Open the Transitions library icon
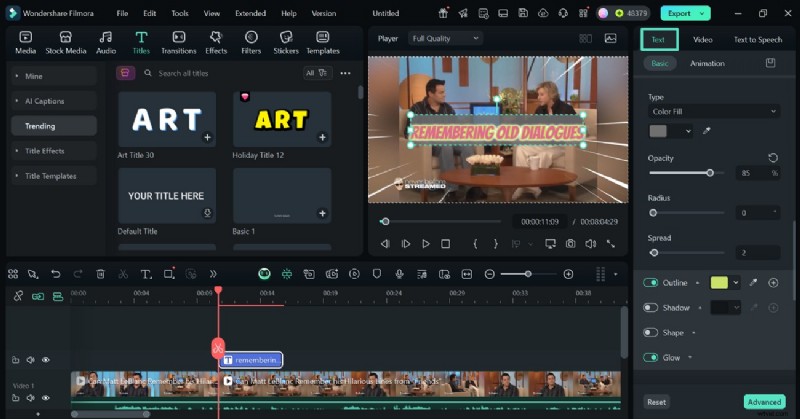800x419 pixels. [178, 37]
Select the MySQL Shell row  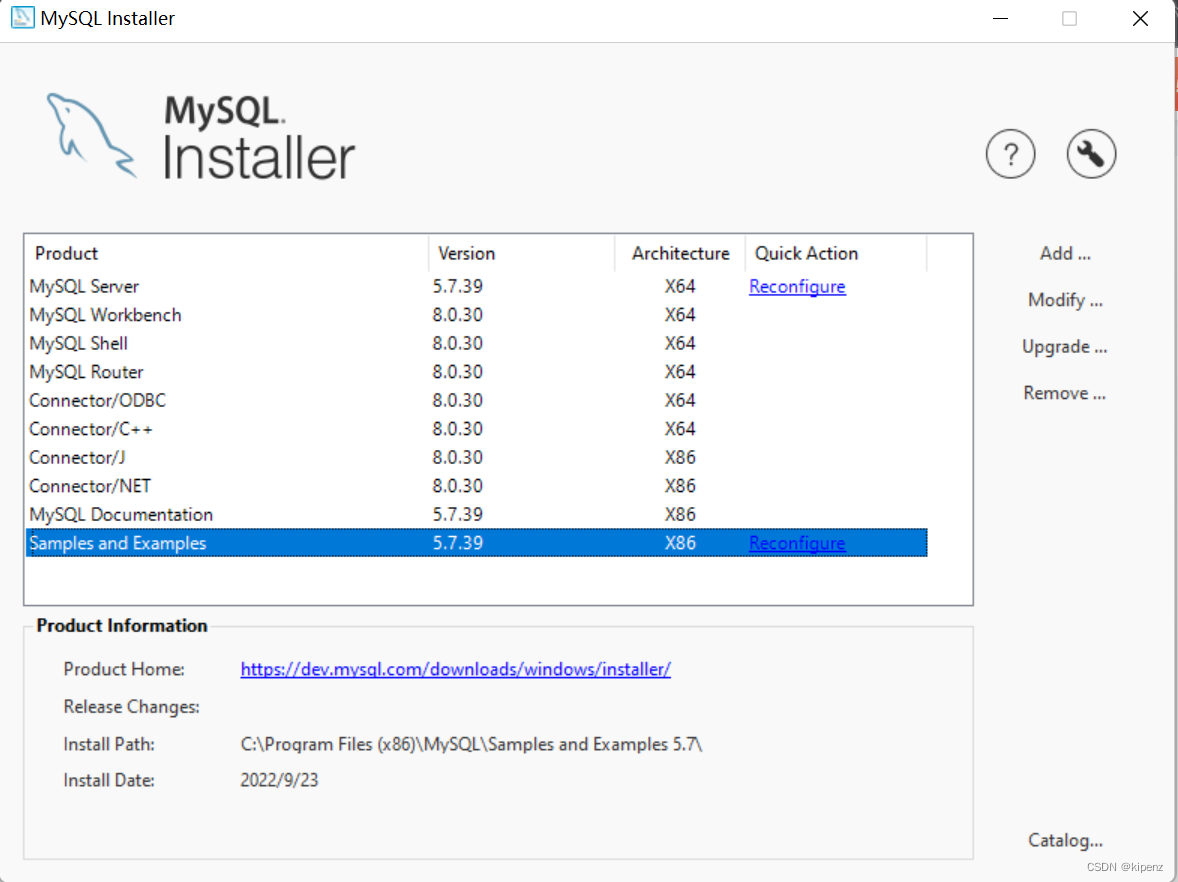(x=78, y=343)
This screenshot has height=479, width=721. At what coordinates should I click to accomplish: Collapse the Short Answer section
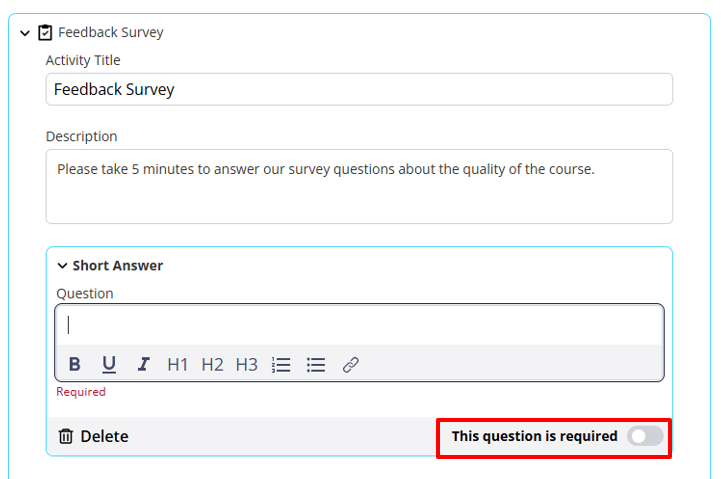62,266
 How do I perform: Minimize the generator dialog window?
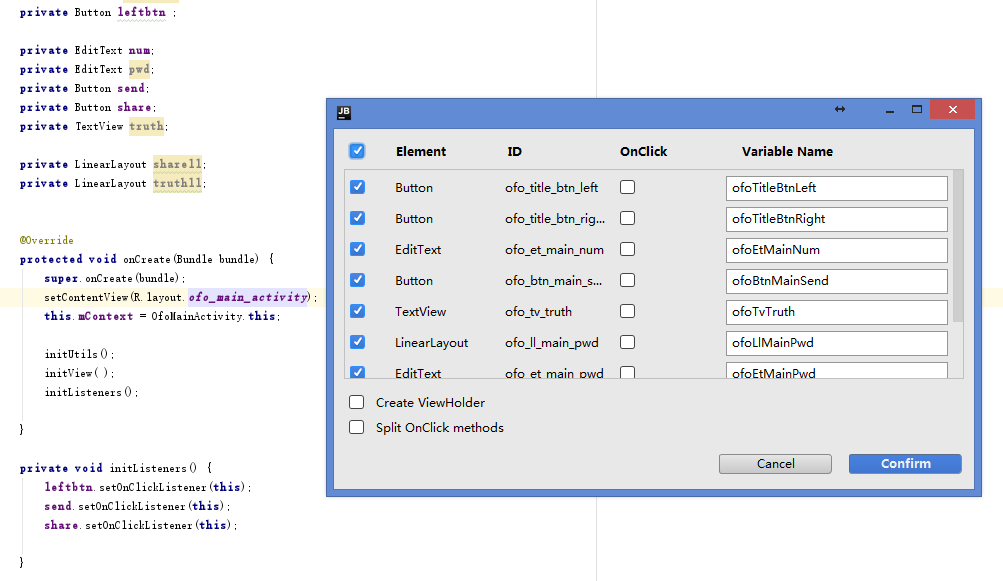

◇ ◇ ◇ ◇ ◇

• _Exercise requirements_
Rewrite the data from the line containing "This screenshot has" through the end as a Markdown table with the columns Row and Line, numbering each line and skipping blank ones. Leave the pictures out of the table.

• _Result for this task_
| Row | Line |
|---|---|
| 1 | This screenshot has height=479, width=721. At what coordinates should I click to accomplish: Collapse the Short Answer section |
| 2 | 62,266 |
| 3 |  How do I perform: Minimize the generator dialog window? |